**Supplied passage**
########################################

The most severe U.S. bridge collision since the Tampa Skyway Bridge disaster in 1980 happened at 1:30 a.m. Tuesday near Baltimore where a 32,000-ton cargo ship Dali rammed a bridge over the Patapsco River in Baltimore, causing it to collapse.

The collapse of the 47-year-old, 1.6-mile Francis Scott Key Bridge has brought ship traffic at the Port of Baltimore, an important East Coast trade hub, to a halt. The port said maritime traffic is suspended “until further notice.”

“This does not mean the Port of Baltimore is closed,” the port said in a statement. “Trucks are being processed within our marine terminals.”

The port handled a record amount of cargo last year, making it the 11th-biggest port in the nation ranked by total tons. The Port of Baltimore handled a record 52.3 million tons of international cargo, valued at $80.8 billion last year.

Several vehicles plunged into the 50-foot deep waters. The bridge collapse is threatening traffic chaos at one of the most important ports on the East Coast. No container ships were allowed into the Port of Baltimore in the wake of what was described by officials as a tragic accident that could have been far worse.

########################################

**Directions**
Write the next portion of the news account of the Francis Scott Key Bridge collapse, picking up after its final sentence. The rows are separate material with no connection to the account of the bridge collapse.

**Stored data**

########################################

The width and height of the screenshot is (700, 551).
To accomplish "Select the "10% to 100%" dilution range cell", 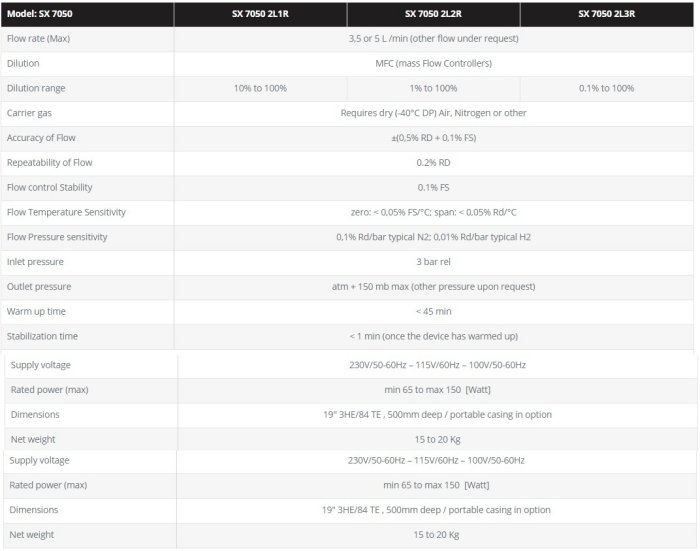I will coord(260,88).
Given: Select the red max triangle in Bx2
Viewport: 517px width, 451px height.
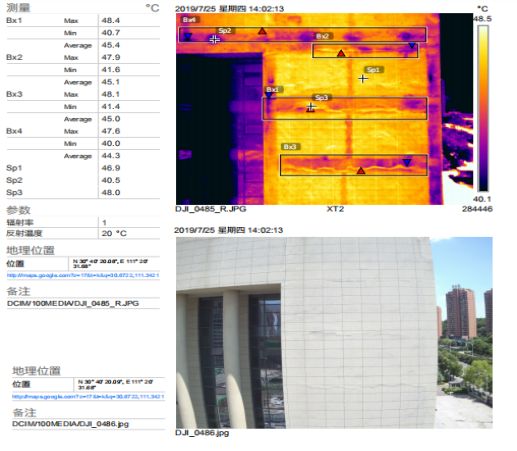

########################################

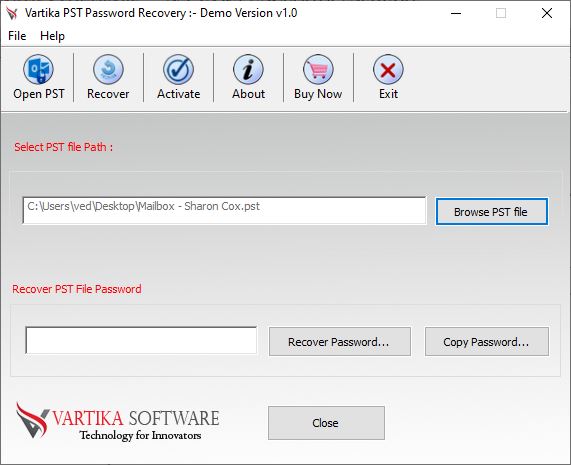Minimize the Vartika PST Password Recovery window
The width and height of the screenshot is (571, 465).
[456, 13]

########################################

**Answer for the task**
President Joe Biden said he expects that the federal government will pay for the “entire cost” of rebuilding the bridge, and called on Congress to support efforts to fund the repairs. He also said he would plan to visit the area “soon,” but did not give specifics.

As many as eight people were believed to have fallen into the water during the “catastrophic collapse,” according to Paul Wiedefeld, Maryland’s transportation secretary. All eight were part of a construction crew filling potholes on the bridge. Six of those people are still missing, he said. The crew apparently was able to halt traffic en route to the bridge to avoid a larger calamity.

The bridge, located about five miles from Fort McHenry, was finished in 1977 and named after the author of the “Star-Spangled Banner.” It was built to prevent trucks carrying hazardous materials from going under the twin tunnels in Baltimore.

Truck traffic is being diverted around the area indefinitely. The lone alternative for hazardous materials was a detour along the 51-mile Baltimore Beltway, or Interstate 895. Non-hazmat trucks can detour through the Baltimore Harbor Tunnel, which has a height limit of just 13.5 feet or the Fort McHenry Tunnel, which has a traditional 14.5 feet height limit.

Spokesman Kevin Cartwright of the Baltimore City Fire Department described it as “a mass casualty, multi-agency incident,” with as many as 20 people who could be in the frigid waters of the Patapsco River near the Chesapeake Bay.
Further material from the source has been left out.